■ **Given problem**
Reproduce every line of the records below without any changes.
BEGIN Dataset extract
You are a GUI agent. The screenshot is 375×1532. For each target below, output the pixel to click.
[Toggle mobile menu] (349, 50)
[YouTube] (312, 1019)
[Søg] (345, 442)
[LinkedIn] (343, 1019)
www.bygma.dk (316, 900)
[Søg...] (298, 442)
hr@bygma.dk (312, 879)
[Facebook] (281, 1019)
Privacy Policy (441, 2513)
END Dataset extract
■ **Exercise solution**
You are a GUI agent. The screenshot is 375×1532. For each target below, output the pixel to click.
[Toggle mobile menu] (349, 50)
[YouTube] (312, 1019)
[Søg] (345, 442)
[LinkedIn] (343, 1019)
www.bygma.dk (316, 900)
[Søg...] (298, 442)
hr@bygma.dk (312, 879)
[Facebook] (281, 1019)
Privacy Policy (441, 2513)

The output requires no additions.